Konya umduğumun aksine bir belde. Yeşil. Meram ise eskiden üzüm bağlarının bulunduğu yermiş. Şimdi oturma bölgesi olmuş. Eski Meram, yeni Meram ve Yaka Meram olarak üç bölge halinde yerleşim bölgesi olmuş. Eski bağların olduğu yerden Meram Çayı akıyor. Bölgeyi ortadan bölüyor. Oralarda dolaşırken, Hz. Mevlâna’nın sohbetlerini duyar gibiyim. Acaba çevresindekiler ne kadar büyük bir değer ile beraber olduklarını bilmişler miydi? Şimdi biliniyor muydu? Ben biliyor muydum? İçimi bir hüzün kaplamıştı. Yara almış gibiydim. O büyükler, kendi önemlerini bilmeyerek mi çiğnetmişlerdi kendilerini, yoksa bile bile mi? Hazret’in hayatı bir çile idi bana göre, ne idi O’na göre? Bütün tavırlara, sözlere duyarsız gibi, bir de koca Mesnevi’yi dile getirmişti. Önüne konulmuş hayatı, insanlara fayda vererek en verimli şekilde doldurarak tamamlamıştı. Kendi mekânında bunları daha iyi hissediyordum.

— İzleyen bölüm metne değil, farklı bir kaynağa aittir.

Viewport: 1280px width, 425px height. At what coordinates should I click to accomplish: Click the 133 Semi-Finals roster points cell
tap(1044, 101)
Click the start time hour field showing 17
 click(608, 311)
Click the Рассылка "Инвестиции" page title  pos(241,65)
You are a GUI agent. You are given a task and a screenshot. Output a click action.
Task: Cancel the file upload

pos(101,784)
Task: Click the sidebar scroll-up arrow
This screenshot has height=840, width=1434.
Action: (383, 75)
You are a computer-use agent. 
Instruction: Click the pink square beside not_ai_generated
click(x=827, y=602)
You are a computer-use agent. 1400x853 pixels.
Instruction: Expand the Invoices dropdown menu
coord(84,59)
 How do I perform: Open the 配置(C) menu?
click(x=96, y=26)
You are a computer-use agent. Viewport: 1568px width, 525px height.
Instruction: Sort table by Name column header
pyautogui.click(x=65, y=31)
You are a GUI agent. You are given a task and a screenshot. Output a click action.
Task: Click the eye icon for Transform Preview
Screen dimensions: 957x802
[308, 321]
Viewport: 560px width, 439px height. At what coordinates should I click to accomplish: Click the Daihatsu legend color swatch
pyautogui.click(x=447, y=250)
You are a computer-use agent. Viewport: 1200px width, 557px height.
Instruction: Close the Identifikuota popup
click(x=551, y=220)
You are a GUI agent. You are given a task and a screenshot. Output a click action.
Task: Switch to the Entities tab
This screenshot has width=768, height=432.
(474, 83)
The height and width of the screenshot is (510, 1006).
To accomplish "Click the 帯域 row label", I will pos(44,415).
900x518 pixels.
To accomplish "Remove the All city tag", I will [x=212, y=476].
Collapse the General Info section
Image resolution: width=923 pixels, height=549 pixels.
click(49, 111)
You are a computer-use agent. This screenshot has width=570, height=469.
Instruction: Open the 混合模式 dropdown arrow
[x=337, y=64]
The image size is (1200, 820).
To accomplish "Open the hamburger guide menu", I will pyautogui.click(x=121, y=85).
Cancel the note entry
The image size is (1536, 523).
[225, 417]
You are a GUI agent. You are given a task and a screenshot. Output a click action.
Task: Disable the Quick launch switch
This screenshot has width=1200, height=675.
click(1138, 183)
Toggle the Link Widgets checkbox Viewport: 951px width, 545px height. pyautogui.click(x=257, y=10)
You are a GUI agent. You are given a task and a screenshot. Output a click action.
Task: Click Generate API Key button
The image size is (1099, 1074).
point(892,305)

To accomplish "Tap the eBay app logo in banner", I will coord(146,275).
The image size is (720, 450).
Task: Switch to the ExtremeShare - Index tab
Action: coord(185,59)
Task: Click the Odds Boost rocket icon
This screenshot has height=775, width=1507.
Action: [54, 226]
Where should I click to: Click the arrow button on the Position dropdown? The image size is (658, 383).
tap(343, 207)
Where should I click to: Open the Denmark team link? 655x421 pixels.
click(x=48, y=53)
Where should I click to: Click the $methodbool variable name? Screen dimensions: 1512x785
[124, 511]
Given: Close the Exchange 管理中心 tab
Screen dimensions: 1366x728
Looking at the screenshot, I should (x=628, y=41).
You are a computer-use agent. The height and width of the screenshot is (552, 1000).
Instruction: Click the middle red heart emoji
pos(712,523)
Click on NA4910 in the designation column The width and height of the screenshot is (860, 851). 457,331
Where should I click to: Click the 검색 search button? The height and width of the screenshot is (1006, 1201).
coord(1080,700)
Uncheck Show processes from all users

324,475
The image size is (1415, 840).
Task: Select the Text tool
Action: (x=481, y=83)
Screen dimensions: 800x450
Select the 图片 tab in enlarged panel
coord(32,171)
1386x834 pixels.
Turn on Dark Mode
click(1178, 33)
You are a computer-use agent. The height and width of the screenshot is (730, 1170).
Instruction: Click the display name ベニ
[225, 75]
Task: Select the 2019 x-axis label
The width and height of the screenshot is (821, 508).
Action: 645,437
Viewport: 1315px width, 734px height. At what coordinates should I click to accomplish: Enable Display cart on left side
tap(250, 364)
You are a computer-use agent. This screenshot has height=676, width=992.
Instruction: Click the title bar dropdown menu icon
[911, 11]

Konya’da keyifleneceğimi sanıyorken, mahzunluk kaplamıştı gönlümü. Ama O’nu anlamaya başlamıştım. Bedeli mahzunluk da olsa anlamak yine de iyiydi. Hayalimdeki Mevlâna başka idi, şimdi mekânında tanıştığım bambaşka…
Misafirlik üç günmüş. Üç gün Miyase’ler bırakmadı, orada misafir oldum. Üçüncü gün akşam üzeri, Hz. Mevlâna’ya vedaya gittim. Dönüşüm çok farklı olacaktı. Tekrar görüşmek niyeti ile veda ettim. Konya çarşısından Mevlâna şekerleri aldım, Bakî Efendi ve dostlarıma…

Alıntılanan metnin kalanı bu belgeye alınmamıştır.